As an AI/ML developer, you could have numerous selections to make on the subject of selecting your infrastructure — even if you happen to’re working on high of a completely managed Google Kubernetes Engine (GKE) setting. Whereas GKE acts because the central orchestrator to your AI/ML workloads — managing compute assets, scaling your workloads, and simplifying complicated workflows — you continue to want to decide on an ML framework, your most popular compute (TPU or GPUs), a scheduler (Ray, Kueue, Slurm) and the way you need to scale your workloads. By the point you must configure storage, you’re going through determination fatigue!
You may merely select Google’s Cloud Storage for its measurement, scale and price effectivity. Nonetheless, Cloud Storage might not be an excellent match for all use circumstances. As an illustration, you would possibly profit from a storage accelerator in entrance of Cloud Storage like Hyperdisk ML for higher mannequin weights load occasions. However in an effort to profit from the acceleration these convey, you would wish to develop customized workflows to orchestrate information switch throughout storage techniques.
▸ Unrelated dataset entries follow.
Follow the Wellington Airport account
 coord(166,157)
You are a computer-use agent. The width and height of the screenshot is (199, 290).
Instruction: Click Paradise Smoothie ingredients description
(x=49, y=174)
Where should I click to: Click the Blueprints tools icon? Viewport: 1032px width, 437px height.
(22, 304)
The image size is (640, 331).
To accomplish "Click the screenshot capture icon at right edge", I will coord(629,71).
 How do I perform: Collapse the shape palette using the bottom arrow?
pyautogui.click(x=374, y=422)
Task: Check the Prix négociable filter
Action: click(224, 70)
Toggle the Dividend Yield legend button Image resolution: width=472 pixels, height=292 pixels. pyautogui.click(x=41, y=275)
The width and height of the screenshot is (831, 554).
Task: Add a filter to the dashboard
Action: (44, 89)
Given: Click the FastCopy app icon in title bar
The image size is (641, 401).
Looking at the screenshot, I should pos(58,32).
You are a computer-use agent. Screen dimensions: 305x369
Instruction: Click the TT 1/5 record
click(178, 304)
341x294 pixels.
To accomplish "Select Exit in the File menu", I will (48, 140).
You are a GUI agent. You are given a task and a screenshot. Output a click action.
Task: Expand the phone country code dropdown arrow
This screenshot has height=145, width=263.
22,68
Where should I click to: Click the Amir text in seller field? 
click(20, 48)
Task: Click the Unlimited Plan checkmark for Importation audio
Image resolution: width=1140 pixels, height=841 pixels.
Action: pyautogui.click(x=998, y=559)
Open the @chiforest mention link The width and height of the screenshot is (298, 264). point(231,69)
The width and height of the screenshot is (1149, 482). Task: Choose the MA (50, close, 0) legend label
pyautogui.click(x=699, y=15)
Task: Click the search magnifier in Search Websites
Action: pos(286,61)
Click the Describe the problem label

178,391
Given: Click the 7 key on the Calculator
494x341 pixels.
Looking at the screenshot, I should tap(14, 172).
Introducing GKE Quantity Populator
GKE Quantity Populator is focused at organizations that need to retailer their information in a single information supply and let GKE orchestrate the info transfers. To attain this, GKE leverages the Kubernetes Quantity Populator characteristic by the identical PersistentVolumeClaim API that prospects use in the present day.
GKE Quantity Populator together with the related CSI drivers dynamically provision a brand new vacation spot storage quantity and switch information out of your Cloud Storage bucket to the vacation spot storage quantity. Your workload pods then wait to be scheduled till the info switch is full.